Description
This vibrant Avocado Chickpea Salad is a fresh, nutritious, and easy-to-make dish perfect for light lunches or healthy snacks. Combining creamy avocado with protein-rich chickpeas and crisp vegetables, it’s tossed in a tangy lemon-Dijon dressing that balances flavors beautifully. Ready in just 20 minutes, this salad is a delicious gluten-free, vegetarian option full of texture and wholesome ingredients.
Ingredients
Scale
Salad Ingredients
- 1 can (15 oz) chickpeas, drained and rinsed (or 1 1/2 cups cooked chickpeas)
- 1 ripe avocado, diced
- 1 medium cucumber, diced
- 1/2 red bell pepper, diced
- 1/4 red onion, finely chopped
- 1/4 cup fresh parsley, chopped
- 1 tablespoon olive oil
- Salt and pepper, to taste
Dressing Ingredients
- 2 tablespoons fresh lemon juice (about 1 lemon)
- 1 tablespoon olive oil
- 1 teaspoon Dijon mustard
- 1/2 teaspoon garlic powder
- Salt and pepper, to taste
- 1 teaspoon maple syrup or honey (optional, for sweetness)
Instructions
- Prepare the Chickpeas: Drain and rinse the chickpeas thoroughly under cold water if using canned chickpeas. This helps remove excess sodium and improves texture.
- Chop the Vegetables: Dice the avocado, cucumber, and red bell pepper into bite-sized pieces. Finely chop the red onion and parsley to add freshness and flavor to the salad.
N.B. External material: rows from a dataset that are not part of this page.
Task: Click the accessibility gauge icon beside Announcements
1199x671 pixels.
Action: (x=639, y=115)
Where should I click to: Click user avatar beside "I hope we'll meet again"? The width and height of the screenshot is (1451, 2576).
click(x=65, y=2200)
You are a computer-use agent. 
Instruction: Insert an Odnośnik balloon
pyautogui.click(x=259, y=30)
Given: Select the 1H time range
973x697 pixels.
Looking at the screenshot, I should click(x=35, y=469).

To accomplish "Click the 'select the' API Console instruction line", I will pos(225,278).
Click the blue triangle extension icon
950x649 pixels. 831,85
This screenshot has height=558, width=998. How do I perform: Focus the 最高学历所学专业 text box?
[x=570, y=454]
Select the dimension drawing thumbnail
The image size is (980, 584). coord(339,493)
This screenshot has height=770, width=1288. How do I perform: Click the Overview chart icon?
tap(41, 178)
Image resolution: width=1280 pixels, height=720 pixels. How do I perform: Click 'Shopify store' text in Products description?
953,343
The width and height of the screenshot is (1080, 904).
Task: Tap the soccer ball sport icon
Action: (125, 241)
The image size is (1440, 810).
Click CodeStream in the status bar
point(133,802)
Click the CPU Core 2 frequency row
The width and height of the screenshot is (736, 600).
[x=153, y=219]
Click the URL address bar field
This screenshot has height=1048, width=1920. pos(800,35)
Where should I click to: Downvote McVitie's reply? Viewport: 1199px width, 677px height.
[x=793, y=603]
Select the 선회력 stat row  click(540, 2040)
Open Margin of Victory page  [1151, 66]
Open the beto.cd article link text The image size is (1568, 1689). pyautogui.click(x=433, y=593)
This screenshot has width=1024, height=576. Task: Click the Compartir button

- Make the Dressing: In a small bowl, whisk together the fresh lemon juice, olive oil, Dijon mustard, garlic powder, salt, pepper, and maple syrup or honey if using. This creates a tangy, slightly sweet dressing that complements the salad perfectly.
- Toss the Salad: In a large bowl, combine the chickpeas, diced avocado, cucumber, red bell pepper, red onion, and parsley. Drizzle the prepared dressing over the salad and gently toss everything together to coat all ingredients evenly without mashing the avocado.
- Season and Serve: Taste the salad and adjust the seasoning with additional salt and pepper as needed. Serve immediately for the best texture, or chill for 10-15 minutes to allow flavors to meld.
Notes
- For added crunch, sprinkle toasted nuts or seeds like pumpkin seeds on top before serving.
- This salad is best consumed the day it’s made to keep the avocado from browning, but can be stored in an airtight container in the refrigerator for up to 1 day.
- To make this salad vegan, use maple syrup instead of honey in the dressing.
- Feel free to substitute parsley with cilantro or basil for a different flavor profile.
- Adding a pinch of cumin or smoked paprika can give the salad a warm, smoky twist.